How to Resist Mockers

Scripture

Psalm 22:6-8 (NLT)

But I am a worm and not a man. I am scorned and despised by all! Everyone who sees me mocks me. They sneer and shake their heads, saying, “Is this the one who relies on the LORD? Then let the LORD save him! If the LORD loves him so much, let the LORD rescue him!”

Consider

Scorned. Despised. Mocked. If you are a Christian who stands up for your faith, sooner or later you will be ridiculed. “Are you the one Jesus supposedly loves? Then why do you have problems? If your God is so great, then why isn’t your life perfect?”

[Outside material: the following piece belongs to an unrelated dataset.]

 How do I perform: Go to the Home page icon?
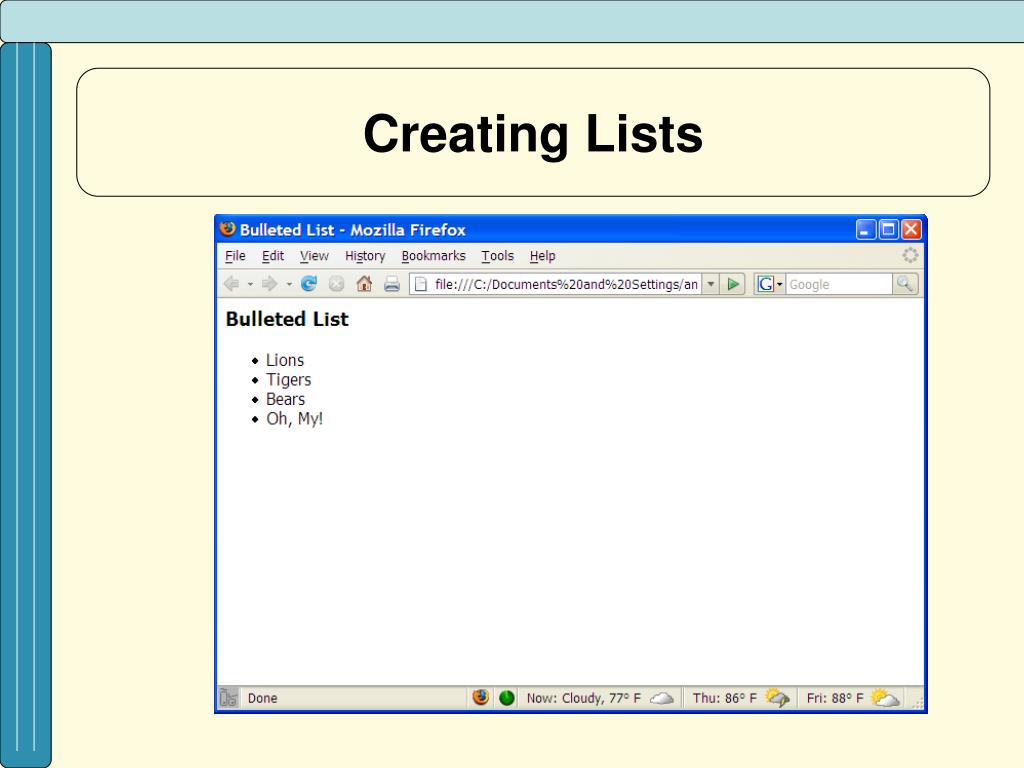(364, 284)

Such mockery is a shaming abuse that attacks us at the core of our faith. It is meant to elevate the mocker by shaking our confidence in God and reducing us to doubt and fear. Jesus himself experienced this abuse while suffering on the cross—from the crowd of Jews, from the Roman soldiers, and even from one of the thieves who hung on a cross beside him: “Aren’t you the Christ? Then save yourself, and us, too!”

The psalmist cries out to God against his mockers and then rallies his faith as he remembers how faithful God has been to him:

Yet you brought me safely from my mother’s womb and led me to trust you at my mother’s breast. I was thrust into your arms at my birth. You have been my God from the moment I was born. (vv. 9-10)

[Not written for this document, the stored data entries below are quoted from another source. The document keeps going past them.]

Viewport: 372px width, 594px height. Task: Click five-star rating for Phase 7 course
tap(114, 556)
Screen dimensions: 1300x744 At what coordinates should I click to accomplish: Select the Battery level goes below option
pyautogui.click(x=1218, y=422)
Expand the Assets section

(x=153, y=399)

The Old Testament describes how God repeatedly tells his people to remember: Remember how I brought you out of Egypt, how I fed you in the wilderness, how I have always been your faithful Shepherd. The psalmist teaches us that mockers cannot hurt our faith if we maintain a strong connection with God, actively seeking God’s company and reflecting on our experience of God’s care and faithfulness to us.

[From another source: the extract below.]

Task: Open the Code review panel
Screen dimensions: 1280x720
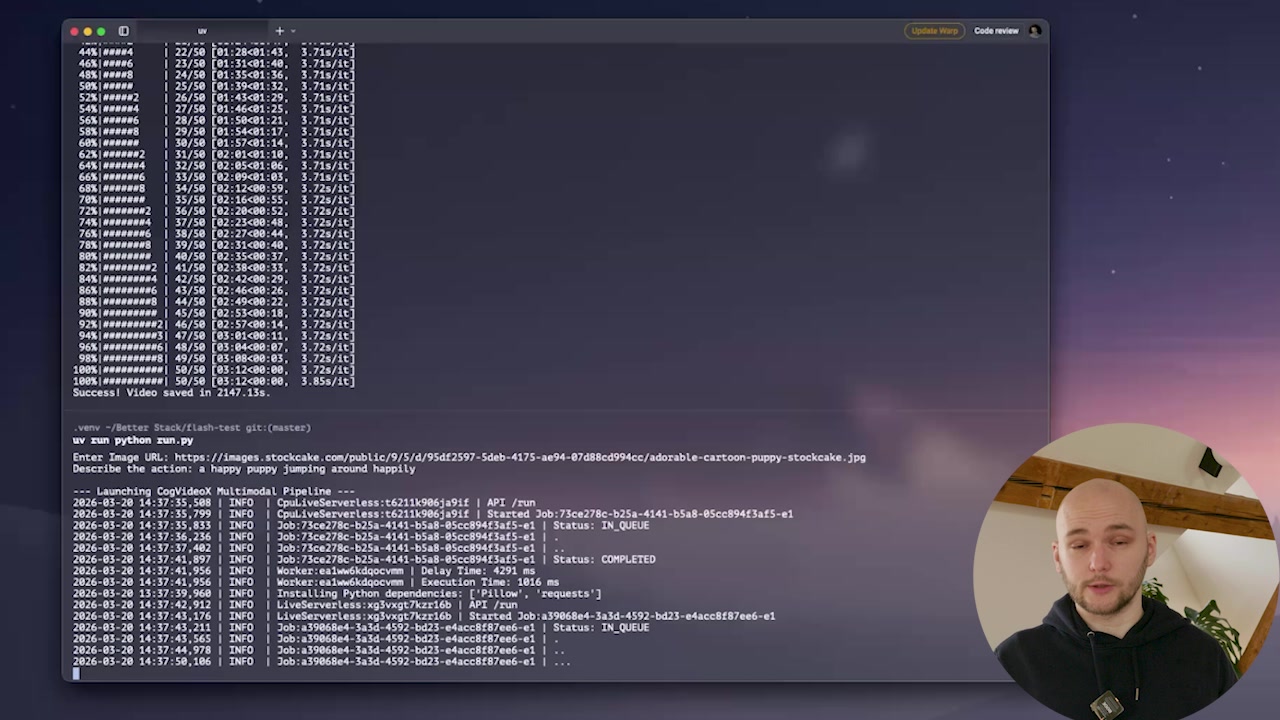Action: click(x=996, y=31)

Jesus teaches us the same thing. Physically weakened and mentally exhausted by his ordeal, his faith was nevertheless strong and confident. “This day I will be in Paradise,” he tells the other thief, who had rebuked the mocking thief and expressed repentance, “and you will be there with me.” Jesus could resist his mockers because his faith in the Father was strong, built on a lifetime of prayerful intimacy and of seeking the Father’s will above his own.

Pray

FATHER, I admit to times when I am afraid to stand up for my faith because I dread the scorn of others. I want to be accepted and liked by everyone. Build in me the faith that Jesus had. Help me to remember your steadfast love and your forgiveness that secures my place in paradise.

Reflect

1 Chronicles 16:11-13; Luke 23:39-43

Ponder

What do you think prompts a person to mock your faith?